[Opening Material for this task section]

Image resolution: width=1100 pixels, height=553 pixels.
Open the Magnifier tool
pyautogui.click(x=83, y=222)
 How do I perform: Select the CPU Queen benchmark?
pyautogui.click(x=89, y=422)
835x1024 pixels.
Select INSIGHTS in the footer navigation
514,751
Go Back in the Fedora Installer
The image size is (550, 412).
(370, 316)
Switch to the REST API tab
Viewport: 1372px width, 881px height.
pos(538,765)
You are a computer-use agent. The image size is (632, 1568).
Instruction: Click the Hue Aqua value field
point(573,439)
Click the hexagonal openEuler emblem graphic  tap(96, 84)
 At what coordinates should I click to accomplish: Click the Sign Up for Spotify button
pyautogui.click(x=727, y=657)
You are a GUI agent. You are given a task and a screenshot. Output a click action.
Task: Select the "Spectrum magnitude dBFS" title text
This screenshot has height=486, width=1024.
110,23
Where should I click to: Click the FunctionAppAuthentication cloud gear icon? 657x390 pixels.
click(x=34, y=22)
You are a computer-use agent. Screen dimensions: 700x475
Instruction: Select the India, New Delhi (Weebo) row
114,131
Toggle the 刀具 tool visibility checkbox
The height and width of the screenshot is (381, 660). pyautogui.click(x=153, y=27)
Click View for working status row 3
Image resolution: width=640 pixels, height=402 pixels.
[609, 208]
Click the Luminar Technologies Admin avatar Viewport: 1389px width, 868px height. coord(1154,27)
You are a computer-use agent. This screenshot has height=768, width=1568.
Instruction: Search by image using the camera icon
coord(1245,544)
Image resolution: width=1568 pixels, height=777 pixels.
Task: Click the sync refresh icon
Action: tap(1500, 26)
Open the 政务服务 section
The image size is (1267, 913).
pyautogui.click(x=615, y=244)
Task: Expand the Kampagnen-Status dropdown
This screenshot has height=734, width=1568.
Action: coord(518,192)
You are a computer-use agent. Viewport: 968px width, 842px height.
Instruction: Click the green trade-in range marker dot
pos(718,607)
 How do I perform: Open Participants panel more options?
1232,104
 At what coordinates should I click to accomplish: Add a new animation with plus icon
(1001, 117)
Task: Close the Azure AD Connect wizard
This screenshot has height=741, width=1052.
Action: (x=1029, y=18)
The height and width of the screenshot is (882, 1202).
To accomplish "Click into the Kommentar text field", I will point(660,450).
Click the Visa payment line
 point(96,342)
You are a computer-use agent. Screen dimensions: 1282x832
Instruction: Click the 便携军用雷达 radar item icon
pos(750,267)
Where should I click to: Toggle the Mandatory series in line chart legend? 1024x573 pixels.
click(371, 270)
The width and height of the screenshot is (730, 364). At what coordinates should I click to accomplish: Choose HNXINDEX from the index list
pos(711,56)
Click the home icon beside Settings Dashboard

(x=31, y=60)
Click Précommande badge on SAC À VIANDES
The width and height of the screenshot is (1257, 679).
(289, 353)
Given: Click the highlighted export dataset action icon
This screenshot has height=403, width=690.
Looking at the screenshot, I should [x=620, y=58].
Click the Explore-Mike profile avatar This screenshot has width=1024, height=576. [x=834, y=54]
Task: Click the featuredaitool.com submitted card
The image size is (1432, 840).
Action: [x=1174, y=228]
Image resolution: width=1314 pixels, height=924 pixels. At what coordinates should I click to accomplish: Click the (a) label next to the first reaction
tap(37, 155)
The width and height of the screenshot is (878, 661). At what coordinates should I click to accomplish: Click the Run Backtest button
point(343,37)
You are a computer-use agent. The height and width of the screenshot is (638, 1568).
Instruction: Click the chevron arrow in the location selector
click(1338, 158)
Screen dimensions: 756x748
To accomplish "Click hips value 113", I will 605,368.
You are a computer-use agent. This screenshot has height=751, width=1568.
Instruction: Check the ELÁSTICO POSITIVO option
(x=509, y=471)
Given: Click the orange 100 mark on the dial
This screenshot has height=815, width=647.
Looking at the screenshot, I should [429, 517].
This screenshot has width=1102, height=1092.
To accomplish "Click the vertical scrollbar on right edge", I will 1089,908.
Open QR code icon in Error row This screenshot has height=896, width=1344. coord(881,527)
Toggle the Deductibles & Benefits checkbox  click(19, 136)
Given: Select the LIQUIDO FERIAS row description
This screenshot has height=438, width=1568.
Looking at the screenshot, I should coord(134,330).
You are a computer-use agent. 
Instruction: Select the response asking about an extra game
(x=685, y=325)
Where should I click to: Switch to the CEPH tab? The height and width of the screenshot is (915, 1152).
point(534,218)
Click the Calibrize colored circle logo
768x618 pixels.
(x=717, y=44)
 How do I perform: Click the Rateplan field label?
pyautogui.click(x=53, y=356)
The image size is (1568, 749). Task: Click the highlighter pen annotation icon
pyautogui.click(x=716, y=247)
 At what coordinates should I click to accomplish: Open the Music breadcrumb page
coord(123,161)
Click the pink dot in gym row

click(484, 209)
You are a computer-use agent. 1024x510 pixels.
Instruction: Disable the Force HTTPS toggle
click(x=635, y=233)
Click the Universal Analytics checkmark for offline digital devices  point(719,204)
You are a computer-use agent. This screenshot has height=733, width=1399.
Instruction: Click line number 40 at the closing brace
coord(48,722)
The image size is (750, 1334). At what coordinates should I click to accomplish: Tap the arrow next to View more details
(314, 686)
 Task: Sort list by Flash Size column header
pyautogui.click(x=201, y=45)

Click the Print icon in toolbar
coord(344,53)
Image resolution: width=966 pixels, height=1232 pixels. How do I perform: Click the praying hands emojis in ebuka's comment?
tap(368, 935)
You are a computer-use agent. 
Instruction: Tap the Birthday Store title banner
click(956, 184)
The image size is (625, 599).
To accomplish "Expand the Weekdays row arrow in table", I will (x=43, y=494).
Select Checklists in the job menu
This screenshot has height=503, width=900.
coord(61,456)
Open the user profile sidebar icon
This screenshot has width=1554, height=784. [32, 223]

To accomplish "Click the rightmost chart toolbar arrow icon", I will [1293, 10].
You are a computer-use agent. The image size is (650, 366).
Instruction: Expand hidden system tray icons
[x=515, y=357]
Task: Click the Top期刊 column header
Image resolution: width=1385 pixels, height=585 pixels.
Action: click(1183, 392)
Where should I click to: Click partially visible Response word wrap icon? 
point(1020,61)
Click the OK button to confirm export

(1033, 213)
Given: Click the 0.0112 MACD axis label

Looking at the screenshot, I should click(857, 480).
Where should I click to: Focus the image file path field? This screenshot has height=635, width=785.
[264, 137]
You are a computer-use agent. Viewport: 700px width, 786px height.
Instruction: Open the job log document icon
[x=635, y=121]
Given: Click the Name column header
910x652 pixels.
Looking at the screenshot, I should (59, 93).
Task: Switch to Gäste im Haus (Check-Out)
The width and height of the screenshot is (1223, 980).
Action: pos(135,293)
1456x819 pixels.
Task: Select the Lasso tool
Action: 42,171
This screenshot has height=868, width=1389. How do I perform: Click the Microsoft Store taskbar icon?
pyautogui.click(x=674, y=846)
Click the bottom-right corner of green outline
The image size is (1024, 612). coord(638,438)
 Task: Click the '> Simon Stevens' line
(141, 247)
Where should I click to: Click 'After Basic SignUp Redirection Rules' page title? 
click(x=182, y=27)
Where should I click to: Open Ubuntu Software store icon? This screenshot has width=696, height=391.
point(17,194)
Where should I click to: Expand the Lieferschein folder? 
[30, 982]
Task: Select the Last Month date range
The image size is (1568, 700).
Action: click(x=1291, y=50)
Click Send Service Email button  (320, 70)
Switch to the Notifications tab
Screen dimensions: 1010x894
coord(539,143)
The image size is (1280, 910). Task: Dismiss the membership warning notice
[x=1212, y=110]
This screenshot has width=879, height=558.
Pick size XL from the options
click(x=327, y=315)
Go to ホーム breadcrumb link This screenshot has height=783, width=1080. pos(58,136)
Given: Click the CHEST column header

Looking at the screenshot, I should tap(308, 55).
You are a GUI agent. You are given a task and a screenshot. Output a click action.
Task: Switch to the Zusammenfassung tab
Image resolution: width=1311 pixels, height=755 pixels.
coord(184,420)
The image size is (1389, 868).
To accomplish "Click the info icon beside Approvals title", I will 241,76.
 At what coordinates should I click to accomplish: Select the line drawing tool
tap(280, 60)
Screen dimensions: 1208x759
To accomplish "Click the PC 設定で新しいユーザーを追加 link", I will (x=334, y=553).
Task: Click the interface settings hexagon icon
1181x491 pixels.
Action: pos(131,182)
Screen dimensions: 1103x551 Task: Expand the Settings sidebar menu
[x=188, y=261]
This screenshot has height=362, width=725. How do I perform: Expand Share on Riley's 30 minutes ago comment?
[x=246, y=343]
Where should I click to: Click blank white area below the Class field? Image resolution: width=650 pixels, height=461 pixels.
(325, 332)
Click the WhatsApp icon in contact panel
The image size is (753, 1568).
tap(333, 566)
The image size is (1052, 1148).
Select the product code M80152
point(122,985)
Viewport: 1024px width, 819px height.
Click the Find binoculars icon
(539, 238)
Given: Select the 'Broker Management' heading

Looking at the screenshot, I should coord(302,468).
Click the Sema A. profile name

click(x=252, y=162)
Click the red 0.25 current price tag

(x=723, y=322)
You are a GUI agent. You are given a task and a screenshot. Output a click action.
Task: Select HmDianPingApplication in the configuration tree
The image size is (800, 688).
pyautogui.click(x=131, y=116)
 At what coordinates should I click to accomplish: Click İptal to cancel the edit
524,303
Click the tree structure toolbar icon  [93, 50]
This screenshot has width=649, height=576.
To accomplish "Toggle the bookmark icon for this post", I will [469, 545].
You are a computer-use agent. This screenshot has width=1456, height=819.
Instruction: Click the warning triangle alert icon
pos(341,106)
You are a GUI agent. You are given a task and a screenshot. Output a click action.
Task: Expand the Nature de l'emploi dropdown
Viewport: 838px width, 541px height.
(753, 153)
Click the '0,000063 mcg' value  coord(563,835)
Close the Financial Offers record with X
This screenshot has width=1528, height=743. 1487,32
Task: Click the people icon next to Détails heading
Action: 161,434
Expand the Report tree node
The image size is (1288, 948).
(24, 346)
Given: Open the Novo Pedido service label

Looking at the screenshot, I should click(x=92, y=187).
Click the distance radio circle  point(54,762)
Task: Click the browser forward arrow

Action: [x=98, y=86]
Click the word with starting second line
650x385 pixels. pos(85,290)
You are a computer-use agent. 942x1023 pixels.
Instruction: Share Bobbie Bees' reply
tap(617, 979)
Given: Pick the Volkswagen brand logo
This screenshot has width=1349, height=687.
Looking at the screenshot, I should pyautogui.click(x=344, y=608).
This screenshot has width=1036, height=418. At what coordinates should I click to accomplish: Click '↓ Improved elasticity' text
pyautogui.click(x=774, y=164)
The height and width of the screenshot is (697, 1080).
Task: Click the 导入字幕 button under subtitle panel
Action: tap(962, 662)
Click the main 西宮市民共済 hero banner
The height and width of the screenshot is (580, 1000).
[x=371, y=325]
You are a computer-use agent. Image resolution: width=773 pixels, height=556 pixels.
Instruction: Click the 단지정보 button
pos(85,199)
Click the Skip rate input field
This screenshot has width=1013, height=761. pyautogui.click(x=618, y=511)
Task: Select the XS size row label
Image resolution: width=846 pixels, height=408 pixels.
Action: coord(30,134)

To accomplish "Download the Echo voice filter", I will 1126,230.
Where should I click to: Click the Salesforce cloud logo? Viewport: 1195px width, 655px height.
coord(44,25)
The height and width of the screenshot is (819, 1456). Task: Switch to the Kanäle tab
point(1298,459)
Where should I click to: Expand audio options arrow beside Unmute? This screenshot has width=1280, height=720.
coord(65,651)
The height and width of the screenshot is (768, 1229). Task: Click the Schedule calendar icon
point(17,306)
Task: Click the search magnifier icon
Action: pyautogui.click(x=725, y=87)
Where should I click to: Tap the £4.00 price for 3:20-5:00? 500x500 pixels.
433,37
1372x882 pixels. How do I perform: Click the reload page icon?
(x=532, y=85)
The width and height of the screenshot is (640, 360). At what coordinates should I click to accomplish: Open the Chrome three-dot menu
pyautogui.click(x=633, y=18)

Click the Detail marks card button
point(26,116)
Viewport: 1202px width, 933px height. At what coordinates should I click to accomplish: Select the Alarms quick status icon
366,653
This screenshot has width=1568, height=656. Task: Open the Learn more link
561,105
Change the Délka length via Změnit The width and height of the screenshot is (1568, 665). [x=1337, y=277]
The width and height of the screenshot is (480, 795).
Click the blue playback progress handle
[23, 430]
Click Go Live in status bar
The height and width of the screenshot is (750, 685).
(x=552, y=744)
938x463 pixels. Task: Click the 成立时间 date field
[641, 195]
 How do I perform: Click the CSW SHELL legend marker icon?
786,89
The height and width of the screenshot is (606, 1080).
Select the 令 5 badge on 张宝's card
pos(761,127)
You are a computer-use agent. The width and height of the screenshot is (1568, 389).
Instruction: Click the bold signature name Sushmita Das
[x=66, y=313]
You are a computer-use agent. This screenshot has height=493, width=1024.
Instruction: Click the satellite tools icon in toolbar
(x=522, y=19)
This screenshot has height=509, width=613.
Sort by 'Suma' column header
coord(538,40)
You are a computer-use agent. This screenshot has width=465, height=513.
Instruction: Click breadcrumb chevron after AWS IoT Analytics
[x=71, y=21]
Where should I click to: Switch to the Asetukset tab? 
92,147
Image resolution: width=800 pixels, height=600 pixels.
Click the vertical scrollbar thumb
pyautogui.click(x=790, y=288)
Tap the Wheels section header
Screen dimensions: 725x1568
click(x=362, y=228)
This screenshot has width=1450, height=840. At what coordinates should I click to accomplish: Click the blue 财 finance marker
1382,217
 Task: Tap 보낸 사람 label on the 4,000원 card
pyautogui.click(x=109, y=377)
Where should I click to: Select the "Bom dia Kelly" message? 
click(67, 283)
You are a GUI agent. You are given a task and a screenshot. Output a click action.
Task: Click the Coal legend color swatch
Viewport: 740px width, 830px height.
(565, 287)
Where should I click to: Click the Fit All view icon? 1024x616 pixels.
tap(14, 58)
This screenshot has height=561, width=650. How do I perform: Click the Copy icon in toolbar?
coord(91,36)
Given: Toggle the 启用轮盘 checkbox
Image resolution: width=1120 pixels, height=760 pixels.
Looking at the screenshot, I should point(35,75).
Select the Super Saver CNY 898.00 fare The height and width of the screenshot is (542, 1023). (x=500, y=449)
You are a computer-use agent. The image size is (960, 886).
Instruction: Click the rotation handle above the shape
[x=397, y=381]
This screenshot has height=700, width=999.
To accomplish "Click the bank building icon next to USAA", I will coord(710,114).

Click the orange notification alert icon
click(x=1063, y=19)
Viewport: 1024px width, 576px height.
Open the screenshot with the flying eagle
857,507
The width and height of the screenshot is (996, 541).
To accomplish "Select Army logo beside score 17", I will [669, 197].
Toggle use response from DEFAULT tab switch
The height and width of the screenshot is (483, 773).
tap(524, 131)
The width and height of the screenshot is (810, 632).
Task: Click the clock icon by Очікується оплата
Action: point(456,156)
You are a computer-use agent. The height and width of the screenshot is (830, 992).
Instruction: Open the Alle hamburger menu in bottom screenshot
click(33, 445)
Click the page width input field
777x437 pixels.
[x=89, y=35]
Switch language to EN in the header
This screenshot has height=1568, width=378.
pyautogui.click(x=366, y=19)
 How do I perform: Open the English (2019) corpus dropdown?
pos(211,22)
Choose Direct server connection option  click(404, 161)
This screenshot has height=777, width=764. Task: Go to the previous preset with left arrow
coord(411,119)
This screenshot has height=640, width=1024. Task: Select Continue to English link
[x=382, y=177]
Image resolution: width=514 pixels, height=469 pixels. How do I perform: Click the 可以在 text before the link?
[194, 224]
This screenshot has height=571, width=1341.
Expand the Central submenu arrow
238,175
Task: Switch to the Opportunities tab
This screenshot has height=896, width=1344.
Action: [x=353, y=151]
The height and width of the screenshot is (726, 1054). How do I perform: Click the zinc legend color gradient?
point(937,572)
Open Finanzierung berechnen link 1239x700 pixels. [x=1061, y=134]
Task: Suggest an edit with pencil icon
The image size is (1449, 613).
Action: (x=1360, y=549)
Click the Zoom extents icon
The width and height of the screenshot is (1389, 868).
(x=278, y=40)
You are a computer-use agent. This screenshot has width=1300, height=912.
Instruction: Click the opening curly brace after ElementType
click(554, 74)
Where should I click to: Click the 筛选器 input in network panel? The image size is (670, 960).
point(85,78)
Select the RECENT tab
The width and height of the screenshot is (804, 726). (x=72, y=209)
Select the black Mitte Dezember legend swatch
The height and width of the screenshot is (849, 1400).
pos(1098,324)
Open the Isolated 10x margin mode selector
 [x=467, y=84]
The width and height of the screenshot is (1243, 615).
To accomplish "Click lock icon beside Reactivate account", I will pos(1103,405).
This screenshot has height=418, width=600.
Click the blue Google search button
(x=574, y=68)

[Closing Material for this task section]

§ Your goal: Whenever a line in the entries above includes the word "avatar", pull that line out.

§ Solution below:
Click the Luminar Technologies Admin avatar Viewport: 1389px width, 868px height. coord(1154,27)
Click the Explore-Mike profile avatar This screenshot has width=1024, height=576. [x=834, y=54]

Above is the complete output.